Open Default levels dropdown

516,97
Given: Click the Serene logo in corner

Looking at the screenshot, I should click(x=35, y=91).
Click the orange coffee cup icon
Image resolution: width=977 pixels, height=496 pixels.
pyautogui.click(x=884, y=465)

* Aim of the task: Write out all of the entries above, exactly and in full.

* Problem solution:
Open Default levels dropdown

516,97
Given: Click the Serene logo in corner

Looking at the screenshot, I should click(x=35, y=91).
Click the orange coffee cup icon
Image resolution: width=977 pixels, height=496 pixels.
pyautogui.click(x=884, y=465)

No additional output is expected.